** Required task **
Reproduce the following material word for word, leaving out the pictures.

** Interface element records **
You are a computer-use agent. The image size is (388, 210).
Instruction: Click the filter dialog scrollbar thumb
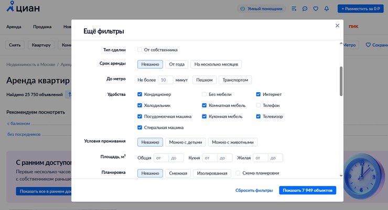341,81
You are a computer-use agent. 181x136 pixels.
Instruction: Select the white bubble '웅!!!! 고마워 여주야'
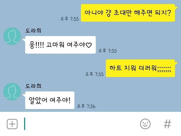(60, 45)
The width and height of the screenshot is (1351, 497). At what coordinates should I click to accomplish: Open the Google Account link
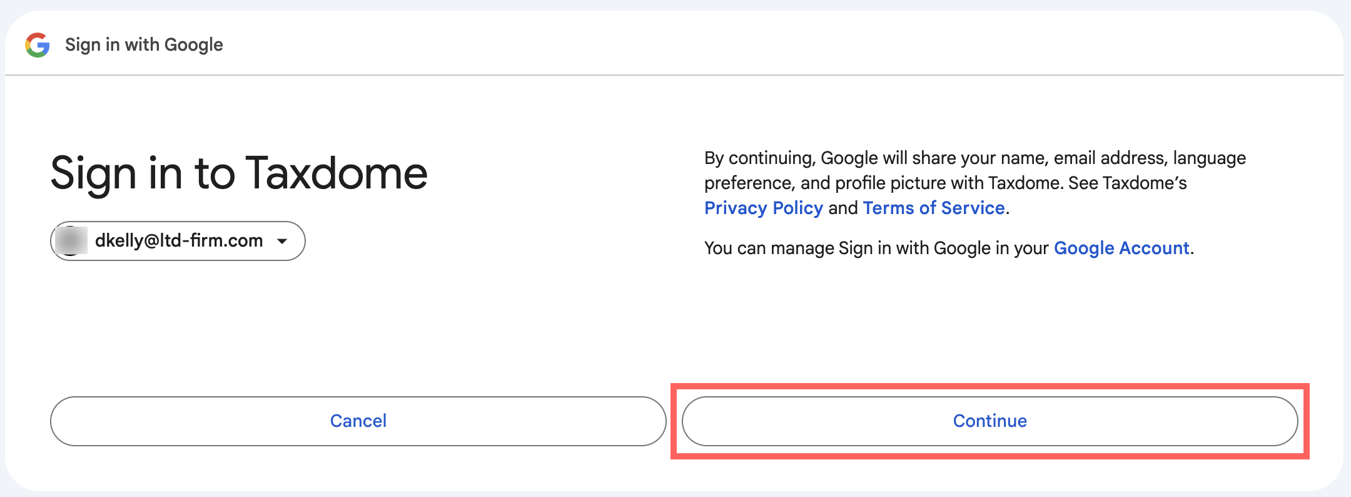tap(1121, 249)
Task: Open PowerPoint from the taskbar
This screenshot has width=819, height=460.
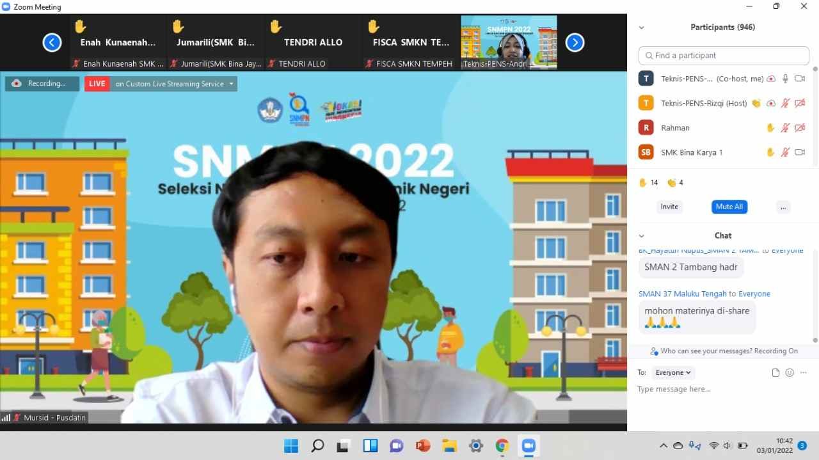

** Response **
You are a computer-use agent. The image size is (388, 210).
Instruction: Click the filter dialog scrollbar thumb
341,81
You are a computer-use agent. 181x136 pixels.
Instruction: Select the white bubble '웅!!!! 고마워 여주야'
(60, 45)
The width and height of the screenshot is (1351, 497). At what coordinates should I click to accomplish: Open the Google Account link
tap(1121, 249)
Task: Open PowerPoint from the taskbar
This screenshot has width=819, height=460.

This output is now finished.